An ingredient of the Emin way is to seek understanding in order to change the conduct of one's life to come into greater harmony with the higher, spiritual, self. There is, however, no ideal of ascetism or otherworldliness in the Emin – spirituality is to be realised through rather than at the cost of ordinary, human life in the world.

==Criticism==
In 1980 the Emin was the subject of a series of lampoons in the magazine Private Eye. There was a follow-on article in the Daily Express.

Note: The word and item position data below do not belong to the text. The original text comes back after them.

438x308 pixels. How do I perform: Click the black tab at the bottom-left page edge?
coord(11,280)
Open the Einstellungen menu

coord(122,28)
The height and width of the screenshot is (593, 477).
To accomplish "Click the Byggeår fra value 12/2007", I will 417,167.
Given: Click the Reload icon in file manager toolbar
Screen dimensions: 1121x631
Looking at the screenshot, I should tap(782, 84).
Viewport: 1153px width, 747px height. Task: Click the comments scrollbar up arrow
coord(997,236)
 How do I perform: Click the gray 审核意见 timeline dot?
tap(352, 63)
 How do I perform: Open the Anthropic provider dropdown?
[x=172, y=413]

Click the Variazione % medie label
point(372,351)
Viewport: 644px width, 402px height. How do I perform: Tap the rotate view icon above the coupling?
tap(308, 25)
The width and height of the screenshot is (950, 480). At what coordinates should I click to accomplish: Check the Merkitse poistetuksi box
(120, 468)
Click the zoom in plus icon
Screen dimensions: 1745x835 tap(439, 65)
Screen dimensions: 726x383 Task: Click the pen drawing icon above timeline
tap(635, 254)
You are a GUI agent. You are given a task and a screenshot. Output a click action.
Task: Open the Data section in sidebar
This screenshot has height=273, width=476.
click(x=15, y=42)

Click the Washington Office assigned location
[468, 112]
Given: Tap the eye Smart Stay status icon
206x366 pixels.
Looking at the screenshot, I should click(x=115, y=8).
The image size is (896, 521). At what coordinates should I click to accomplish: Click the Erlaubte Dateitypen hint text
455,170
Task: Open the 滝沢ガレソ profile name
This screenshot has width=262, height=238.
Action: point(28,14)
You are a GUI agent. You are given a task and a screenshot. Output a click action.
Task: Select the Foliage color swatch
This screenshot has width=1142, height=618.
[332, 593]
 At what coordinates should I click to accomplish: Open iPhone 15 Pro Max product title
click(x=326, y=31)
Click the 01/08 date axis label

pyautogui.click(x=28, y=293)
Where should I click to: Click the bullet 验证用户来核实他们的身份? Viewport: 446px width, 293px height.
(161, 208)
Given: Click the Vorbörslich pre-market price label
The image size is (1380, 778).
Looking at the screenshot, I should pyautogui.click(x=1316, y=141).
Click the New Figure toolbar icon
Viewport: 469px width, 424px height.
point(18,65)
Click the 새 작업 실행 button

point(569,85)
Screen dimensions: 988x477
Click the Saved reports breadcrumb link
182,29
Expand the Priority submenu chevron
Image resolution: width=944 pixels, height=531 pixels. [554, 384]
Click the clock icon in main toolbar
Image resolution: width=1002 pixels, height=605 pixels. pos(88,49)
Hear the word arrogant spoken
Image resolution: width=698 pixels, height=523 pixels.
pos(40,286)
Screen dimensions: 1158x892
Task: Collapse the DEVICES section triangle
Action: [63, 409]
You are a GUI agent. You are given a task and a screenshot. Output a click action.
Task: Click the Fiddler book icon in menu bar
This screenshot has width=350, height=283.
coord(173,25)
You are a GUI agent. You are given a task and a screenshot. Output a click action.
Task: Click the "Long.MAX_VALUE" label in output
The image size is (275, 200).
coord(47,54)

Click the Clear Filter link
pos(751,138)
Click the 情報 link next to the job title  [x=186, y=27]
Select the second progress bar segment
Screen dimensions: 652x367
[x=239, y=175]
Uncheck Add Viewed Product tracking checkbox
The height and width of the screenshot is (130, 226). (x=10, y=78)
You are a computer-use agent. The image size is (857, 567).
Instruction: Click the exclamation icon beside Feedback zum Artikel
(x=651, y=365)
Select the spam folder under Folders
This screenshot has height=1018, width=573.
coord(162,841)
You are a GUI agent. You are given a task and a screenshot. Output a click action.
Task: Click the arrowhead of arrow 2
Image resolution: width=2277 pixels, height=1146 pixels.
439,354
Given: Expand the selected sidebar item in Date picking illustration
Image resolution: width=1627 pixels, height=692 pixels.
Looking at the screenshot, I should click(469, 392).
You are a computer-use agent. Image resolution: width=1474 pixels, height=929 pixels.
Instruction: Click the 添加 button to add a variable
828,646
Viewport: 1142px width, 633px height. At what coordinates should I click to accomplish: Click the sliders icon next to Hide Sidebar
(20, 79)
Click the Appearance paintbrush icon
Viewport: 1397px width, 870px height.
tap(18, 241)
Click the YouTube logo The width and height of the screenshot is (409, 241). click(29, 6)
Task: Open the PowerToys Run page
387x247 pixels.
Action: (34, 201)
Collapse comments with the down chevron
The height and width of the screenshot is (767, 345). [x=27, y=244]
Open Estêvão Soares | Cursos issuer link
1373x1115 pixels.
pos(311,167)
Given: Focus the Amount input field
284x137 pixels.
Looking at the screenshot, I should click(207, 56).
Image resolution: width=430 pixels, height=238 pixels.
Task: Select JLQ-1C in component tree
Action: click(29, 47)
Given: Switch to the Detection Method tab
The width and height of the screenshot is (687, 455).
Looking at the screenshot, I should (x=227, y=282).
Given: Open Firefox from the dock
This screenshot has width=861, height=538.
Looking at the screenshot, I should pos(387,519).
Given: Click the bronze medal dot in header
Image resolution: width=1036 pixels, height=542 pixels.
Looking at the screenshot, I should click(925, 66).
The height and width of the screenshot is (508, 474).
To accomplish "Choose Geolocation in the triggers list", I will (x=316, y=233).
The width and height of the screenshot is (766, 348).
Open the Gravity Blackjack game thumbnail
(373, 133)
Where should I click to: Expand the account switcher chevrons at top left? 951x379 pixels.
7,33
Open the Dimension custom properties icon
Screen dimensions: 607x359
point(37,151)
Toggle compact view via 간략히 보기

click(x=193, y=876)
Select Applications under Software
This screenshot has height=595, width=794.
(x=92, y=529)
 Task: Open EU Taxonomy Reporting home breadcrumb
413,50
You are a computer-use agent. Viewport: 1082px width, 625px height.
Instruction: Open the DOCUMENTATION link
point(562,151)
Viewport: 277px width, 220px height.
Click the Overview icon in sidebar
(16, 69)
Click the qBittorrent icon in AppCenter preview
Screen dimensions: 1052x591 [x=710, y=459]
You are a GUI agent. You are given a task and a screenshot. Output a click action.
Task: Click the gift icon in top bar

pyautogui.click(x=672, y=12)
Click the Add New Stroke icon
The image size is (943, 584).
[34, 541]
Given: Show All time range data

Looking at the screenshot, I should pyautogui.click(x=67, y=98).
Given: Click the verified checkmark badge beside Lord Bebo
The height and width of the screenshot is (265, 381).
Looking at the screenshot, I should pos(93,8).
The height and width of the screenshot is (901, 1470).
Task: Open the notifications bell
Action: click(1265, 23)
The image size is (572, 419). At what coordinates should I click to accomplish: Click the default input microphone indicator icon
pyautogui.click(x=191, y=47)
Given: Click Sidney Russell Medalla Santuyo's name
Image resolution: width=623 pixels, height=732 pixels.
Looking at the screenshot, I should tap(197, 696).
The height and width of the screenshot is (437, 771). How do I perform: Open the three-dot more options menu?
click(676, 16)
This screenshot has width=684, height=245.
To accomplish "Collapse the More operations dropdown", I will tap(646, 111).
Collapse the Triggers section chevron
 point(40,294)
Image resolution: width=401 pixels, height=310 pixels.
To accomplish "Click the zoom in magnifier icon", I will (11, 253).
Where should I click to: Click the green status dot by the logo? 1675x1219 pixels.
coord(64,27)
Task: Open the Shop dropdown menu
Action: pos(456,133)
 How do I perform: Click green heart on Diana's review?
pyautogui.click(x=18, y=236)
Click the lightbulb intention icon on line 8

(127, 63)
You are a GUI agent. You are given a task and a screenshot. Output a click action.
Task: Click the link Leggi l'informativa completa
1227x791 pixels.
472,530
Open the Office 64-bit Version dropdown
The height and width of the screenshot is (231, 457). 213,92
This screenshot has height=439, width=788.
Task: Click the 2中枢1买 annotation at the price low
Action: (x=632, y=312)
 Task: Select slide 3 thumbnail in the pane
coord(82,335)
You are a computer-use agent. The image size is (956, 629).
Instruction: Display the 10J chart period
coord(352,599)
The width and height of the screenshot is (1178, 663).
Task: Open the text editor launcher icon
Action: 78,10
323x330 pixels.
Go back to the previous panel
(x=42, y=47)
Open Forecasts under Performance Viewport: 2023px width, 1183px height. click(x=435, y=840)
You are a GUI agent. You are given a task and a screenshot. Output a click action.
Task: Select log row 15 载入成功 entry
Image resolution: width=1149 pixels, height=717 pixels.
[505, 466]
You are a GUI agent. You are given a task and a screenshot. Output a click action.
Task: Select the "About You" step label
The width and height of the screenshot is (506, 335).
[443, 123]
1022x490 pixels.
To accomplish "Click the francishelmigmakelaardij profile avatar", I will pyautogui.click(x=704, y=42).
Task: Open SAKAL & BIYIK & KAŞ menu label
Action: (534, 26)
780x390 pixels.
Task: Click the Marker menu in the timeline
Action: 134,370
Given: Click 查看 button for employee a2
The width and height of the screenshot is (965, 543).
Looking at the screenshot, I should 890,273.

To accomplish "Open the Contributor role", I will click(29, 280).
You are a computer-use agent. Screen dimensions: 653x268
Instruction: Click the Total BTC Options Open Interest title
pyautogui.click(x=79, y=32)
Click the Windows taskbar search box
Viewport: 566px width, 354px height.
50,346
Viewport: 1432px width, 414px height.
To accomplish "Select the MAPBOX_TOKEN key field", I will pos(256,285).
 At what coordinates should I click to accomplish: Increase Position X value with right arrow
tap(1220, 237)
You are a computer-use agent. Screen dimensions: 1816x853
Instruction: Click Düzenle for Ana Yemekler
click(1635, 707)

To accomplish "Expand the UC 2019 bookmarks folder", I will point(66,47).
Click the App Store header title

Anti-cult groups have called the society secretive, and have complained that Emin archives are uninformative. The society responds that Emin archives are the product of philosophical and scientific studies and often occur in a graduated fashion from simple to more advanced so that the concepts are easier to grasp and the reader is not overwhelmed. The organisation explains that the practise of quoting subsections of text out of their original context does not lend to easy understanding by the casual observer. They say that complex language is sometimes required to cover abstract and difficult-to-master concepts although wherever possible, people try to keep it simple.

==Books==

===Emin and Template publications===
Various books have been published in limited editions. They include:
- The trilogy of Leo's writings:
  - Frownstrong ISBN 0-904486-02-8 (1974)
  - Gemrod ISBN 0-904486-04-4 (1976)
  - Dear Dragon ISBN 0-904486-01-X (there are other, non-Emin, books which also use this title)
- The Blue Book Writings (Leo's poetry)
- Towards Yourself (Leo's sayings) (Leo, Sayings of Leo: Towards Yourself. London: Cobwebs Press, 1978.)
- Toir.
- The Beacon of Hope by Marion Verweij, Eminent Productions Limited 2002. ISBN 1-874717-05-2.
- A new Template of Human Qualities for the Future Bound Scientist by Anne Marmenout, Eminent Productions Limited. ISBN 1-874717-03-6.

Cobwebs Press is a name used to publish some Emin writings.